# Forum Learning Russian Language Resources for Studying Russian Videos  chechniy war music videos

## Sir Krist

here they are, these are violent cause they're about war. but intresting songs.(I cant understand them very well ))  http://media.spikedhumor.com/709E5AF...5/chechnya.wmv 
^^^^I think the song in this one is called "davai za lube" lets go for love??not positive on last word please correct  http://media.spikedhumor.com/7D3A0AB...9/Spetsnaz.wmv

----------


## Lampada

Давай за 
Серыми тучами небо затянуто
Нервы гитарной струною натянуты
Дождь барабанит с утра и до вечера
Время застывшее кажется вечностью
Мы наступаеи по всем направлениям
Танки, пехота, огонь артиллерии
Нас убивают, но мы выживаем
И снова в атаку себя мы бросаем 
Давай за жизнь, давай, брат, до конца
Давай за тех, кто с нами был тогда
Давай за жизнь, давай, брат, до конца
Давай за тех, кто с нами был тогда 
Небо над нами свинцовыми тучами
Стелется низко туманами рваными
Хочется верить, что все уже кончилось
Только бы выжил товарищ мой раненый
Ты потерпи, браток, не умирай пока
Будешь ты жить еще долго и счастливо
Будем на свадьбе твоей мы отплясывать
Будешь ты в небо детишек подбрасывать 
Давай за жизнь, держись, брат, до конца
Давай за тех, кто дома ждет тебя
Давай за жизнь, держись, брат, до конца
Давай за тех, кто дома ждет тебя 
Давай за них, давай за нас
И за Сибирь и за Кавказ
За свет далёких городов
И за друзей, и за любовь
Давай за вас, давай за нас
И за десант и за спецназ
За боевые ордена
Давай поднимем, старина 
В старом альбоме нашёл фотографию
Земляк, он был командиром Красной Армии
"Сыну на память. Берлин 45-го"

## Given data:
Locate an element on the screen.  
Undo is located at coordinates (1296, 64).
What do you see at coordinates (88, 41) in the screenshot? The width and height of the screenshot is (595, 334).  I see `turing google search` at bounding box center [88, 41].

## Task statement:
Carry on the forum thread about Chechen war music videos, picking up right after its last line.

## The reply:
Века ушедшего воспоминания
Запах травы на рассвете нескошенной
Стоны земли от бомбёжек распаханной
Пара солдатских ботинок истоптанных
Воинами новыми, воинами старыми 
Давай за жизнь
Давай за тех
Давай за жизнь
Давай помянем тех, кто с нами был

----------


## Amaranta

> ^^^^I think the song in this one is called "davai za lube" lets go for love??not positive on last word please correct

 'Lube' (Любэ) is the name of the band. And you'll find the translation of this song here: http://www.russmus.net/bands-lyube.htm  ::

----------


## Sir Krist

translator made some weird translations. 
The sky is tightened by grey clouds 
Nerves guitar strunoju*? are tense 
Rain barabanit since morning and till the evening 
Time fallen asleep seems eternity 
We nastupaei*? in all directions 
Tanks, infantry, fire of artillery 
Us kill, but we survive 
And again in attack of we throw  
Give for a life, give, the brother, up to the end 
Give for those who with us was then 
Give for a life, give, the brother, up to the end 
Give for those who with us was then  
The sky above us lead clouds 
steletsja it is low fogs fragmentary 
Hoche 
I always thought davay meant " lets go" instead of give.

----------


## Dogboy182

Here Давай means "Do it". 
Look how its used... 
Давай за них, давай за нас 
И за Сибирь и за Кавказ  
Do it for them, do it for us.
Do it for Siberia and the Caucuses 
За свет далёких городов 
И за друзей, и за любовь
For the light of far off cities
And for friends and for love 
Давай за вас, давай за нас 
И за десант и за спецназ  
Fo it for you and do it for us
And for the landing forces and Spetsnaz

----------


## Sir Krist

thankyou all!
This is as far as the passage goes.